Port Type Description
111 TCP & UDP NFS portmapper for transfer service
920 TCP & UDP NFS rpd.statd for transfer service
61611 TCP ActiveMQ
61616 TCP ActiveMQ


Port Type Description
111 TCP & UDP NFS Portmapper
443 TCP vCenter and ESXi Connections
514 UDP Syslog
902& 903 TCP vCenter and ESXi Connections
920 TCP & UDP NFS rpc.statd for transfer service
1521 TCP Oracle Database
61611 TCP ActiveMQ
61616 TCP ActiveMQ


Web Administration Browsers

  • Microsoft Internet Explorer (with the exception of IE7 on Win7 32bit or 64bit)
  • The Cloud Director Web Console requires Adobe Flash Player version 10.1 or later
  • Cloud Director requires SSL – versions include SSL 3.0 and TLS 1.0. (more on SSL in the vCD SSL section)

vShield Manager for vCD

  • Each Cloud Director cluster requires access to a vShield Manager host, which in turn provides network services to the Cloud (refer to diagram 1)
  • You must have a unique instance of vShield Manager for each vCenter Server you add to Cloud Director
  • vCenter and vSphere must be at at least on version 4.0 u2 (Build 264050 for vCenter and 261974 for vSphere) or higher.
  • vShield Manager must be at 4.1 (Build 287872)

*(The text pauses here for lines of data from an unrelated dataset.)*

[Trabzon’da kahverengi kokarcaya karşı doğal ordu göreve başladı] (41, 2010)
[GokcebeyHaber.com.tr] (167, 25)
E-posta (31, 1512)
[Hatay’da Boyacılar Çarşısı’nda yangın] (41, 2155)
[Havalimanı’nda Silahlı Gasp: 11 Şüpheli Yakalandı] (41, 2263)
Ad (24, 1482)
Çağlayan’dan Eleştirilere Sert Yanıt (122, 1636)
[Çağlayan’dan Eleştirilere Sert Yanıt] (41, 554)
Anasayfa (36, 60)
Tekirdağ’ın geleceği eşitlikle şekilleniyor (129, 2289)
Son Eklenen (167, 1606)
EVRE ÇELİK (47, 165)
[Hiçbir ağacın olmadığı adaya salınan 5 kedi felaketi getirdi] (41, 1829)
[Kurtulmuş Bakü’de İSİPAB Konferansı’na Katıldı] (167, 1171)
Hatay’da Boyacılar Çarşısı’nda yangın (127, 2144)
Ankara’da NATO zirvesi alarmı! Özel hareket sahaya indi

Deployment Steps for vShield Manager:

  1. Download the OVF template
  2. Deploy the OVF template into your cluster (remember each cluster needs its own vShield Manager!)
  3. Power up the appliance and log in (User: admin & Pass: default)
  4. At the prompt, type “enable” (i.e. manager# enable) – the setup process will begin.
  5. Enter the IP, Subnet and Default Gateway for vShield Manager.
  6. Reboot!

Noteworthy: There is no need to synchronize vShield Manager with vCenter or register the vShield Manager as a vSphere Client plug-in when using vShield Manager with Cloud Director.


Cloud Director requires the use of SSL to secure communications between clients and servers.  You must create two certificates for each member of the cluster and import the certificates into the host keystores. You need to execute this procedure for each host that you intend to use in your Cloud Director cluster!

  • Cloud Director installer places a copy of keytool in /opt/vmware/cloud-director/jre/bin/keytool
  • You can use signed certificates (by a trusted certification authority) or self-signed certificates (most private cloud implementations)

vCD Network Configurations

The network configuration for vCD is comprised of pools which are undifferentiated. These are used in turn to create vApp networks and various types of organizational networks. At the core is vSphere’s network resources that have VLAN, port groups and isolated network segments. vCD takes these network resource pools and creates routed NAT configurations, internal organizational segments and all of the vApp networks. Each vCD organization (within Cloud Director) can have only one network pool, but multiple vCD’s can share the same pool.

There are basically three types of organizational networks:

  1. Direct Connect (External Organization Network)
  2. NAT or Routed (External Organization Network)
  3. Internal Organization Network

General Guidelines of vCD Deployments

  • The database must be configured to use the AL16UTF16 character set.
  • Cloud Director software is installed on each server host and is then connected to the shared database
  • A network pool “resource” must be created for use with vApp networks or Organizational Networks and prior to the build-out of Organizational or vApp networks. If these two entities are not built, only the direct connect option to the provider network will be available.
  • Each host should have access to a Microsoft Sysprep deployment package
  • Network time is critical! Make sure that all Cloud Director hosts are synchronized since the maximum drift on this is 2 SECONDS!